North Fond du Lac School District Buys iPads
Posted by Ben Erlichman on June 2, 2011
I heard a news report yesterday about the North Fond du Lac School District (NFDL) buying $63,000-worth of iPads for their district. If you’re not from Wisconsin, you may not know about our recent budget issues (i.e. huge deficits, etc. that led to incredible new legislation that limits collective bargaining rights for public employee union members, etc. Look it up online if you don’t know. www.620wtmj.com is a good site). Needless to say, a Wisconsin school district spending $63,000 of new iPads sounds ludicrous to most of us, including me.
But then I thought about it a bit more, and I listened to some commentary about it on the radio station. I think that this is actually a really, really good idea.
Why?
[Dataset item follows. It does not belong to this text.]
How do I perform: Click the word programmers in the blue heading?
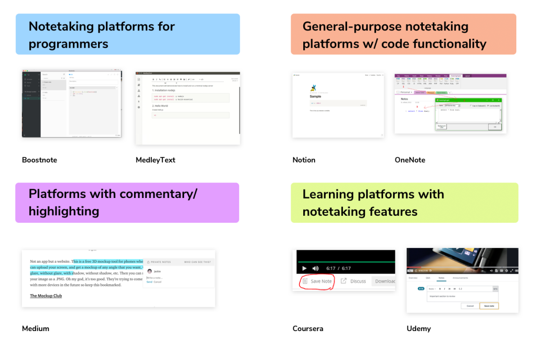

Well, consider that Amazon.com, as of last month (May 2011), sold more ebooks than it did hard copies at a rate of 105 ebooks to 100 printed books, and they did it after only 4 years of selling ebooks.
NFDL is taking steps to prepare for the future, one without as much paper. Now, I’m not what you would consider an environmentalist, nor could you call me “green.” I’d be better classified as a convenientalist, which is not even a real word. Basically, it’s a fancy way of saying that I’m lazy. That translates to this scenario because I’d rather carry around an iPad with the capacity for thousands of books in my backpack rather than lugging my bulky science, math, social studies, English, and other textbooks around in my backpack.
Keep in mind that ebooks are generally cheaper than hard copies as well. That is, of course, assuming you’re comparing ebooks to NEW printed copies; everyone knows that buying used copies is often far cheaper than buying new ebooks. “New ebooks?” Well, there’s no such thing as a “used” ebook. They’re always new and never used; they don’t wear out or lose pages with time. The only way you could lose an ebook would be to lose the password to your account on Amazon.com (or wherever you buy your ebooks). Even then, Customer Support would probably help get you setup again.
All in all, the only way ebooks could expire (aside from being programmed to do so) would be if the internet went down, or if our modern interconnected technology all got destroyed somehow, or if the opposite happens and the technology becomes so advanced that it rises up and destroys us (robot apocalypse, anyone?). So in other words, probably not likely.
Publishers are recognizing that printed books are slowly fading away. So is Barnes and Noble. So is Amazon. So is Borders … just a little too late, that’s all. Randy Ingermanson, whose e-zine I receive every month, once suggested that though ebooks are rising in prominence printed books will likely never totally go away. If I remember correctly, he thinks that only best-sellers will make it to print while midlist and new authors will end up as ebooks only.
All this to say that I think NFDL is making a good decision with this recent purchase. Electronic books aside, iPads have tremendous potential for music education, video education, art education, graphic design education, tech education and more. Keep in mind that at this time, NFDL is getting these iPads for teachers, staff, and school board officials only, but that article says they want to have every student in 5 year-old kindergarten thru high school to have access to an iPod, iPad, or laptop by 2012. If they can make that happen without the students losing/destroying the technology, NFDL will be arguably the most technologically savvy school district in Wisconsin.
I have only one issue with this decision: they’re buying iPads for the school board members to use. Why?
I know that they’ll totally use them for school district-related work, but my guess is that they probably won’t do nearly as much district work on them as they will playing Angry Birds or some other game. Yes, I know they technically belong to the district, but when the school board basically controls the district, I can’t imagine there will be much accountability there, which means it’s left up to the voters who won’t have access to most of these board members on a regular basis.
Well, I’ve had my rant. What do you all think about this? I’m very curious to see the range of thoughts on this issue.